- _ABOUT THIS EXERCISE_
Below are records; how many of their lines contain "will"? Give the number and no other words.

[Excerpts from a dataset]
---*---

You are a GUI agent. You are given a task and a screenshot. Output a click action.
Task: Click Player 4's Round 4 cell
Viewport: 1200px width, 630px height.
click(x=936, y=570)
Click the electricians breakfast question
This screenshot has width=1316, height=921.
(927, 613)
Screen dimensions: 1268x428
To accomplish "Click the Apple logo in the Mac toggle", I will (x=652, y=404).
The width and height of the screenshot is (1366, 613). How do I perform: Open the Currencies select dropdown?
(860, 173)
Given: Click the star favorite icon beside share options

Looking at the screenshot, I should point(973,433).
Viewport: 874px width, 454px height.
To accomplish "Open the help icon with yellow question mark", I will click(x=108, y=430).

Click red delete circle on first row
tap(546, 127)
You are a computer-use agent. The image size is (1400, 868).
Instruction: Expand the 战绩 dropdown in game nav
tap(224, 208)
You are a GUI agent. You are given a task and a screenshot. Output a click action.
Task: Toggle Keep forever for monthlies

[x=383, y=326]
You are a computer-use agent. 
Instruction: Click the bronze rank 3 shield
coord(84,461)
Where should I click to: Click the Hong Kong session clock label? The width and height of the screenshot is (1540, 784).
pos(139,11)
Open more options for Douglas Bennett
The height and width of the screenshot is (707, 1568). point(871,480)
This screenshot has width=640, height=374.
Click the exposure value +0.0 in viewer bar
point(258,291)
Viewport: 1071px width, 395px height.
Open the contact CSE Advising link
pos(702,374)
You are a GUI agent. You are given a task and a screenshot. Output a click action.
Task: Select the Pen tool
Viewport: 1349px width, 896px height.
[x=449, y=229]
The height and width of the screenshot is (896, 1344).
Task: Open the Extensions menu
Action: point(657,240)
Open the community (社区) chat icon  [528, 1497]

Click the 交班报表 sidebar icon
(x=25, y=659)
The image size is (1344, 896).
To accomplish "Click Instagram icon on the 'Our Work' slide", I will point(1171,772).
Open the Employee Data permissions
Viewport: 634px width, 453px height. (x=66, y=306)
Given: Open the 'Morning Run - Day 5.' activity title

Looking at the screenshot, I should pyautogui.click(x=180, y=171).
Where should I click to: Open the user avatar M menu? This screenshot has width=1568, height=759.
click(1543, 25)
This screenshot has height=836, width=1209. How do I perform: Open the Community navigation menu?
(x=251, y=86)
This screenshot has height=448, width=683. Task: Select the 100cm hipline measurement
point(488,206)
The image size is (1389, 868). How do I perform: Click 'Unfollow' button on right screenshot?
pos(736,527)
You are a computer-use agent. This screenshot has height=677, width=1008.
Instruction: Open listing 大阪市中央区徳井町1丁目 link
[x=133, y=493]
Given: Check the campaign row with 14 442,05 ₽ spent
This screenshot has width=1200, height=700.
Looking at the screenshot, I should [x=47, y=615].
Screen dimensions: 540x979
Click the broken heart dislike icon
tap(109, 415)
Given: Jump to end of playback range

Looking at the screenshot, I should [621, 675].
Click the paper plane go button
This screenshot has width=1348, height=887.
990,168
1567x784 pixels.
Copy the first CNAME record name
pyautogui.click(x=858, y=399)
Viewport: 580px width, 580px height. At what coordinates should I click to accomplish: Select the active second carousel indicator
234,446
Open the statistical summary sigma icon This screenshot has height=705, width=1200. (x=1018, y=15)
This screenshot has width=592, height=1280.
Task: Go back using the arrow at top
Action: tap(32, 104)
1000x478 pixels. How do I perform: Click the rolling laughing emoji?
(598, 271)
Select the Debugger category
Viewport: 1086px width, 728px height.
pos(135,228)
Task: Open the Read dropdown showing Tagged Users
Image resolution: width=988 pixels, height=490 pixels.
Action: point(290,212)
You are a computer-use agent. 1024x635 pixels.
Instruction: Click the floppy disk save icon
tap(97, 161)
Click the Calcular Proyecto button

---*---

- _SOLUTION TO THE PROBLEM_
3